Ferndale Robotics Students Seek Support to Attend State Competition
Robotics programs can be the "spark" for many students to pursue careers in engineering, said Ferndale robotics mentor Jeffrey Shewell.
Students from Ferndale High School recently qualified to compete at a statewide robotics competition coming up later this month, but they need community support to get there.
According to Cathleen Rutsey, one of the school's robotics mentors, the entrance fee to compete April 12-14 is $5,000 and the team has raised $2,000 of that so far. The students are selling LED lightbulbs for $17 and also seeking donations, she said.
The students previously finished ranked 29th out of 193 Michigan high school teams at the district event in Livonia.
Robotics can be the 'spark' to pursue engineering career
According to Ferndale robotics mentor Jeffrey Shewell, the 20 students on the team spent six weeks working tireless hours designing, building, programming and testing a robot to play a game similar to basketball.
"The goal of the FIRST robotics competition is to frame science and technology in a sports-like atmosphere to get the students interested in engineering and the sciences," Shewell said. "The students are able to go to a gym to watch and cheer on the robot that they designed and built compete against robots from other high schools. That's not an experience that the students can get from a normal math or science class."
For Shewell, a local engineer who has been mentoring students in robotics for seven years, the best reward of mentoring is seeing students go on to college, graduate and become engineers.
"The robotics program is the spark for a lot of students to get them moving along a great career path," he said, adding that one of the students he worked with recently graduated from University of Michigan and just accepted a job at engineering firm Schaeffler, where he and Rutsey both work. "After mentoring a student throughout high school, then seeing that student become one of your peers is exciting and rewarding."

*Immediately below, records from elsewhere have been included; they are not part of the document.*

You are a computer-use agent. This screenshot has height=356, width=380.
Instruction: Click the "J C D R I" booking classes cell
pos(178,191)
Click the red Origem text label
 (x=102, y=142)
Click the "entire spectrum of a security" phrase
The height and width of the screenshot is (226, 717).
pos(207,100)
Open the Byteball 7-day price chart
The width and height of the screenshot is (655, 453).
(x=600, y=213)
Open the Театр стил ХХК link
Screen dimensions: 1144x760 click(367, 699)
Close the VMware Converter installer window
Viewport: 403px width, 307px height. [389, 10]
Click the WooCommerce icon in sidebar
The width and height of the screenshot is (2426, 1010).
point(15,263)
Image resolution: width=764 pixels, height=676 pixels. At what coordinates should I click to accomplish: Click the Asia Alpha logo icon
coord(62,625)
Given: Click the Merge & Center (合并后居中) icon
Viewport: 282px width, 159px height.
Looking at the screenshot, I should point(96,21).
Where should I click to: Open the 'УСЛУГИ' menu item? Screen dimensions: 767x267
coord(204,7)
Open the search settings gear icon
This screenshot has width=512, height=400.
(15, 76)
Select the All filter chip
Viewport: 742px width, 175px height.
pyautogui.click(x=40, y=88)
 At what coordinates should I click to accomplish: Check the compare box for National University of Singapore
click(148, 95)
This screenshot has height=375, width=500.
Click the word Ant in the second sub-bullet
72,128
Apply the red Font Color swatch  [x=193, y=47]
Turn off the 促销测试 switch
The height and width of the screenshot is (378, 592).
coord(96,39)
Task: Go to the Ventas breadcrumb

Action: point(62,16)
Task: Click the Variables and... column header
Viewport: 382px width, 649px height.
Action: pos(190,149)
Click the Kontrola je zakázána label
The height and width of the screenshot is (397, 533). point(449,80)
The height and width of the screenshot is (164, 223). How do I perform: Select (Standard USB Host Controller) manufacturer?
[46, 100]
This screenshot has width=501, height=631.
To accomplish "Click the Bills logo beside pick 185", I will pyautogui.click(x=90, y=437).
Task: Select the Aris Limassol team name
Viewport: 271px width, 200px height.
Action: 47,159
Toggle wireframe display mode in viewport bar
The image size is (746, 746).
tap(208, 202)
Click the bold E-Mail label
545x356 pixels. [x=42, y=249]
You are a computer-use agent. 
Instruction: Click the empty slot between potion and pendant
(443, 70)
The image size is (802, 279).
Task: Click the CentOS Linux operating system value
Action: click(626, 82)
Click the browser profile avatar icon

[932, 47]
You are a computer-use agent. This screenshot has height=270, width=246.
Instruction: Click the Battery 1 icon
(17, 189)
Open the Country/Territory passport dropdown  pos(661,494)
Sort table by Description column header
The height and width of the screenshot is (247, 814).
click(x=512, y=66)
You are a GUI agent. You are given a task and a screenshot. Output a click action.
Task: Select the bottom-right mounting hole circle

Students 'flex their brains' in robotics competitions
Shewell said the students just barely lost their final match at last weekend's competition and didn't find out they made it to the state competition until the state rankings were calculated and displayed after the event.
"When the students saw that we were qualified for the State Championship event, they started jumping around and cheering," he said.
Cheering on the robot that they designed and built during the competition and seeing how well it does, the students are driven to work harder each year, Shewell said.
"Unlike a football player that wants to do better, the robotics students don't flex their muscles to get stronger, they flex their brains to learn more about engineering," he said. "That feeling of accomplishment makes them want to work harder and learn more next year."
The state competition will be held at Eastern Michigan University. For more information on the fundraiser or how to donate, visit http://impirobotics.com or contact Shewell at email@example.com.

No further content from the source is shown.